I had an interesting thing happen the other day that reminded me of the truth of the statement that "You don't know what you don't know." Let that sink in. "You don't know----what you don't know." Seems obvious enough, but in relationship to home inspections I often hear people talk about the house I am going to inspect as if I am not going to find anything wrong with it. Some of the comments I hear are like: "it was just remodeled, it is all like new, it was just inspected, it was a contractor's house
, my dad looked it over and thinks it looks great," etc. All of us, me especially, don't know what we don't know.
My youngest son got an MRI for a knee injury last week and we got to bring the images home before we went to see the doctor. I looked at those suckers over and over and over and for the life of me couldn't see anything wrong---must not be anything wrong.
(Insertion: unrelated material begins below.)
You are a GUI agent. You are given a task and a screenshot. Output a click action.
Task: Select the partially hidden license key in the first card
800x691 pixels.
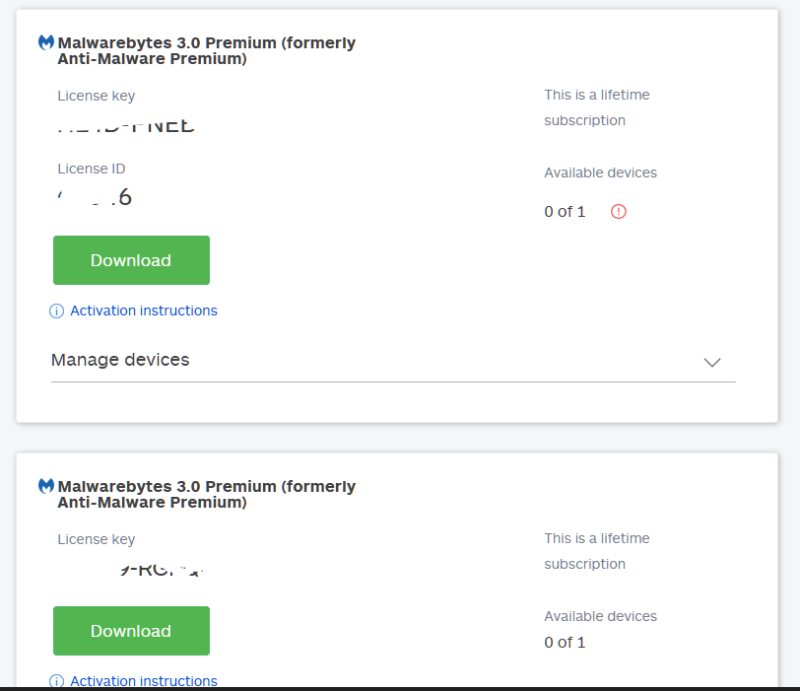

WRONG! I mean there wasn't very much wrong but the doctor looked at them and immediately could point out the problem area. Why? Because she knew what she knew. We all know what we know, and that can lead to a false sense of just how much we think we know about things we have no clue about. I see myself as being pretty good a figuring things out, but looking at those MRI images showed me that I better leave MRI image reading to someone that knows. In a similar analogy, people buying houses KNEED to leave inspecting houses to those that are trained to do so.
Charles Buell

I completely agree. There's a reason you're licensed inspectors! I have the utmost respect for the one I use and can't imagine a buyer moving forward in a purchase without one.